JIS News

Following the reported theft of material from the Jamaica Broadcasting Corporation’s (JBC) Radio Archives from the premises of the former national broadcasting entity, Minister of Information Culture Youth and Sport, Olivia ‘Babsy’ Grange has announced the establishment of a special committee to examine the current arrangements for the safekeeping of the JBC Archives with a view to their making recommendations to ensure that the most effective and appropriate methods are employed to prevent a recurrence.
Chairing the committee is Owen James, veteran journalist and producer of Television Jamaica’s Business Week. The other members are former Commissioner of Police Col Trevor McMillan, TV and radio personality Tony Patel, journalist and historian Ken Jones, Jamaica Federation of Musicians President Desmond Young, Attorney at Law and Recording Industry Association of Jamaica President Lloyd Stanbury, TV and radio producer Laurel Hepburn and senior representatives of the Ministry of Information, Culture, Youth and Sport (MICYS) and the Attorney General’s department.

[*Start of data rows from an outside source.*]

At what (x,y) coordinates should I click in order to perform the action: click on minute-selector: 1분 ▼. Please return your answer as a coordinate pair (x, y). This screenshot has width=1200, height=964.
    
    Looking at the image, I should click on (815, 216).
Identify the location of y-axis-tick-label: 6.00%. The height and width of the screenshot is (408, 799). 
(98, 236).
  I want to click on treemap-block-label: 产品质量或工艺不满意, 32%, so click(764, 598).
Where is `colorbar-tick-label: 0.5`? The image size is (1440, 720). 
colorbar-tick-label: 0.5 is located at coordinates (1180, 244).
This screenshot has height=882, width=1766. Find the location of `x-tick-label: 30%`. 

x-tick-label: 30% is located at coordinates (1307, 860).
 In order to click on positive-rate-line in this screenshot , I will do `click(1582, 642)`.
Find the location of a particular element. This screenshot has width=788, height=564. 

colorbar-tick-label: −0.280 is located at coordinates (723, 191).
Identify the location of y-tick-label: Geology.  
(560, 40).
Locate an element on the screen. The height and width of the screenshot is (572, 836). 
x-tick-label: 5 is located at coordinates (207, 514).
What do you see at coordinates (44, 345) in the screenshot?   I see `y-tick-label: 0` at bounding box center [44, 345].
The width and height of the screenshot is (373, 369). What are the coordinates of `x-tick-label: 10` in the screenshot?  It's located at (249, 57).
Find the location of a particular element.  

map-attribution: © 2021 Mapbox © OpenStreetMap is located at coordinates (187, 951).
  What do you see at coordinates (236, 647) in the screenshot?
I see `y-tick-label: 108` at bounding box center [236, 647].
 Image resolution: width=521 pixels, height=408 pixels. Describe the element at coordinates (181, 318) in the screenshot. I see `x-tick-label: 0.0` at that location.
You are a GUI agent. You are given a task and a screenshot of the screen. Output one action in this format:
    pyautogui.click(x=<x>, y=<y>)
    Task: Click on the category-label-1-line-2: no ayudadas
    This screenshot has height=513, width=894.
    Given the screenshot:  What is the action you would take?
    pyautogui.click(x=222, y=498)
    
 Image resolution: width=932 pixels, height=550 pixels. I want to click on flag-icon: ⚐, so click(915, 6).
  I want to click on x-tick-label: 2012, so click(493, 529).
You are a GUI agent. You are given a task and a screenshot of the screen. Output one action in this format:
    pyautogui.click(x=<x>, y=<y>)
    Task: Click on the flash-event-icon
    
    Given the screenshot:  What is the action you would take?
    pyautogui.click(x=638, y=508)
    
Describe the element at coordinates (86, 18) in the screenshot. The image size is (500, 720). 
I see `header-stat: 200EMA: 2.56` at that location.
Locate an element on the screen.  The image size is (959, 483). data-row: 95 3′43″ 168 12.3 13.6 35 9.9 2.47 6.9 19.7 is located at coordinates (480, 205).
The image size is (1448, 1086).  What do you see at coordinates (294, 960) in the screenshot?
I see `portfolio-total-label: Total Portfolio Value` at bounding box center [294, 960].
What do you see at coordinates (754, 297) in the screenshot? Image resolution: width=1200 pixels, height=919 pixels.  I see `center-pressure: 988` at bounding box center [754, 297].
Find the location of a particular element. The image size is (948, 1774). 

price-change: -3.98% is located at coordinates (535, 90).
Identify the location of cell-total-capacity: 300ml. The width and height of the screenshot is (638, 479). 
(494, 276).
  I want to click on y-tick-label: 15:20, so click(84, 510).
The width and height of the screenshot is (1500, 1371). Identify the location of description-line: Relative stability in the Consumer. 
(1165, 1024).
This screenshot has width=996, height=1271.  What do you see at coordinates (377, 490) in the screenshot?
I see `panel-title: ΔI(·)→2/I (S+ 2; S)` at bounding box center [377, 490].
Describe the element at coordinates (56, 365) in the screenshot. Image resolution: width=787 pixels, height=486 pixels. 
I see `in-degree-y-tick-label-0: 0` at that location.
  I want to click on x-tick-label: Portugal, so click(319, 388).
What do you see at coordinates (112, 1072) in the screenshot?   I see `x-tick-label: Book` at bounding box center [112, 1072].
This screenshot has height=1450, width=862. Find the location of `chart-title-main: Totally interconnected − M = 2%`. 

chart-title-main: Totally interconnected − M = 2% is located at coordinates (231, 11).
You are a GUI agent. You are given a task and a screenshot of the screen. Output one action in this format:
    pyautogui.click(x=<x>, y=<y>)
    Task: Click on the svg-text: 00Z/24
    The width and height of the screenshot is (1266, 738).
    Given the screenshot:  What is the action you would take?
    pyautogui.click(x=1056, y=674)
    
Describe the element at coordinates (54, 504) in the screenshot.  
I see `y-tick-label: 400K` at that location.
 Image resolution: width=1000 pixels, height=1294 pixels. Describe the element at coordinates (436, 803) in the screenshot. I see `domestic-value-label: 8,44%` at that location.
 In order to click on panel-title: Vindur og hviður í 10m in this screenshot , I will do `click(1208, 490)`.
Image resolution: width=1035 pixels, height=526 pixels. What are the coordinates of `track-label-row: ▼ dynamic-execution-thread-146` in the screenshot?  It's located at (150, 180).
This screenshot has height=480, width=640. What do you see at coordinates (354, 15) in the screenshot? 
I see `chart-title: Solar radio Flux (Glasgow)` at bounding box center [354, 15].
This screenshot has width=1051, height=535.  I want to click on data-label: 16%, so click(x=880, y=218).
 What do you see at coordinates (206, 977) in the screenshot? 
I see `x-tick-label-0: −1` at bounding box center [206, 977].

Minister Grange condemned the actions of those who committed the offence and in a strong statement assured the Jamaican public that the matter is receiving priority treatment from the Jamaican police and that the perpetrators will be found and prosecuted to the full extent of the law.
The police investigations are being led by the Criminal Investigation Branch of the Half Way Tree police.
An internal review of the existing processes will also be carried out by MICYS.
Minister Grange has made a public appeal for collectors to contribute original or copies of vintage Jamaican recordings on vinyl, CD, audio tape or any other format in support of re-establishing and replenishing the audio archives to create a collection which will be properly and securely placed.
The Minister said the matter of the future custody, care and preservation of these invaluable national treasures will be examined within the context of proposals to establish a reggae museum for the benefit of the Jamaican people and the world.
The music library which was under the watch of the National Archives appears to have been stripped of 80 per cent of its content. It is suspected that the items were removed over an extended period.